ArchR
ArchR copied to clipboard
.testMarkerSC() failing when mean1 and/or mean2 is NA during call to getMarkerFeatures()
Discussed in https://github.com/GreenleafLab/ArchR/discussions/1319
Originally posted by wuv21 March 3, 2022 Hi!
Been running into an issue similar to #562 and #483 with the same error output, but I have been running ArchR v1.0.2 (commit 48dccf) which was the solution to both those questions. As such, I believed that the error was related to something else.
By debugging through the getMarkerFeatures() call (see below for my function call):
tmp <- getMarkerFeatures(
ArchRProj = proj,
useMatrix = "MotifMatrix",
groupBy = "condensedCluster",
testMethod = "wilcoxon",
bias = c("TSSEnrichment", "log10(nFrags)"),
useGroups = "CD4_TRUE",
bgdGroups = "CD4_FALSE",
maxCells = 1000,
verbose = TRUE,
useSeqnames = "z"
)
I noticed that one of the rows in pairwiseDF (see source below) contained NA values for both mean1 and mean2 (small section of data frame shown below). The row "f156" is the only row with this issue. All other rows were ok in the rest of pairwiseDF.
https://github.com/GreenleafLab/ArchR/blob/48dccf361bab6d9191a4d9b61e1317acfa71167c/R/MarkerFeatures.R#L422-L426
log2Mean log2FC fdr pval mean1 mean2 n auc
f155 3.089913 NaN 7.740502e-02 5.694163e-03 0.6838235 -0.2663543 36 0.6898148
f156 0.000000 0.00000000 2.650317e-10 3.046341e-13 NA NA 36 0.0000000
f157 3.705964 0.08330494 9.909369e-01 9.147955e-01 0.3451817 0.3242560 36 0.4922840
Since mean1 and mean2 were NA, idxfilter contained a vector of both boolean values and a NA that was associated with row "f156". I think the fix below would solve this issue:
idxFilter <- rowSums(pairwiseDF[, c("mean1", "mean2")]) != 0 & rowSums(is.na(pairwiseDF[, c("mean1", "mean2")])) == 0
Thanks!
Edit: updated my fix; didn't realize Github changed a piece of code into a link. Edit2: updated fix again.
@wuv21 - I converted this to an Issue post.
I think the most important question is why do mean1 and mean2 get set to NA in the first place? Any chance you can parse that out? I'd rather try to figure out how to prevent the NAs from getting generated than work around their existence.
Thanks @rcorces for moving it into issues and for your reply. I dug deeper and found that this particular motif had no matches in my dataset. I did the following:
# load in the matches rds from getPeakAnnotation()
tmp <- readRDS(getPeakAnnotation(proj, "Motif")$Matches)
# below line returns FALSE; i tried other columns corresponding to other motifs and saw that there were TRUE values
any(tmp@assays@data@listData[["matches"]][, 156])
# double checked to make sure that there were no positions either in motif 156
# other motifs had elements in the GRanges objects
tmp <- readRDS(getPeakAnnotation(proj, "Motif")$Positions)
tmp[[156]]
GRanges object with 0 ranges and 1 metadata column:
seqnames ranges strand | score
<Rle> <IRanges> <Rle> | <numeric>
-------
seqinfo: 23 sequences from an unspecified genome; no seqlengths
As such, .getPartialMatrix() returns back a matrix that has NA values associated with that particular motif when it is called in .testMarkersSC().

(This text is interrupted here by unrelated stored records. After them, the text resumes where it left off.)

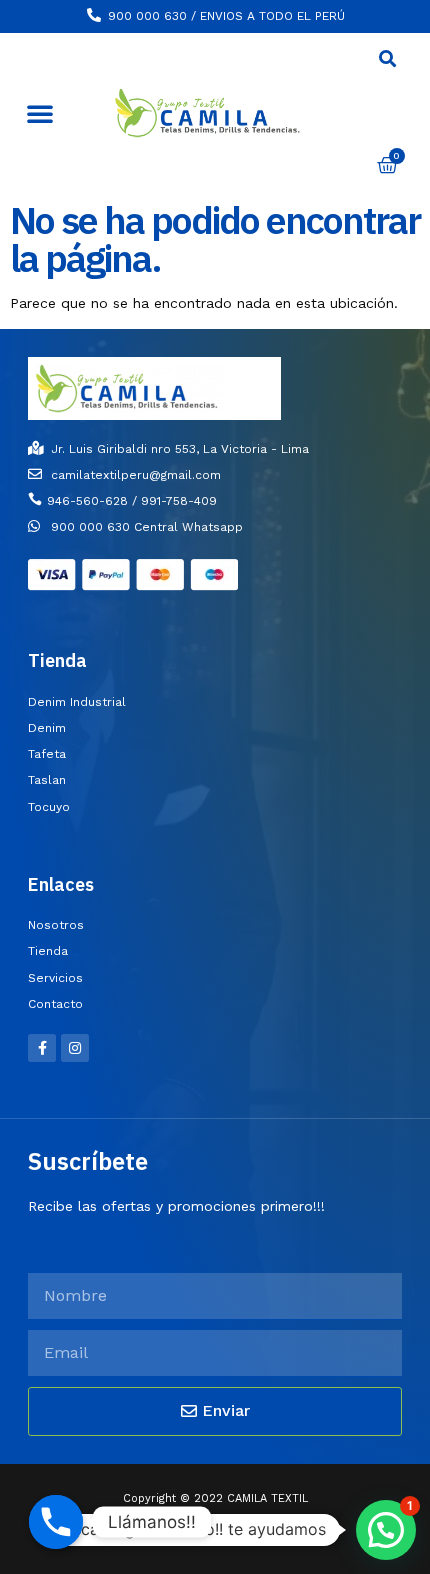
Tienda (57, 660)
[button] (40, 113)
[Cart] (387, 165)
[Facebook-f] (42, 1048)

https://github.com/GreenleafLab/ArchR/blob/968e4421ce7187a8ac7ea1cf6077412126876d5f/R/MarkerFeatures.R#L346-L353
I think this might just be a rare case of this motif not being visible in this current project/biological context (possibly due to the lower cell counts for this current analysis). This error doesn't occur for me with other projects but I do notice that this motif has the smallest number of peaks associated with it compared to all the other motifs.
I have temporarily patched this on a new branch (dev_idxFilter) via https://github.com/GreenleafLab/ArchR/commit/f091e426bbe6f78b149ded4f9b49e86ad4f5640f but I think the better fix is to remove these offending rows from the motif matrix entirely. Will try to address this more thoroughly soon.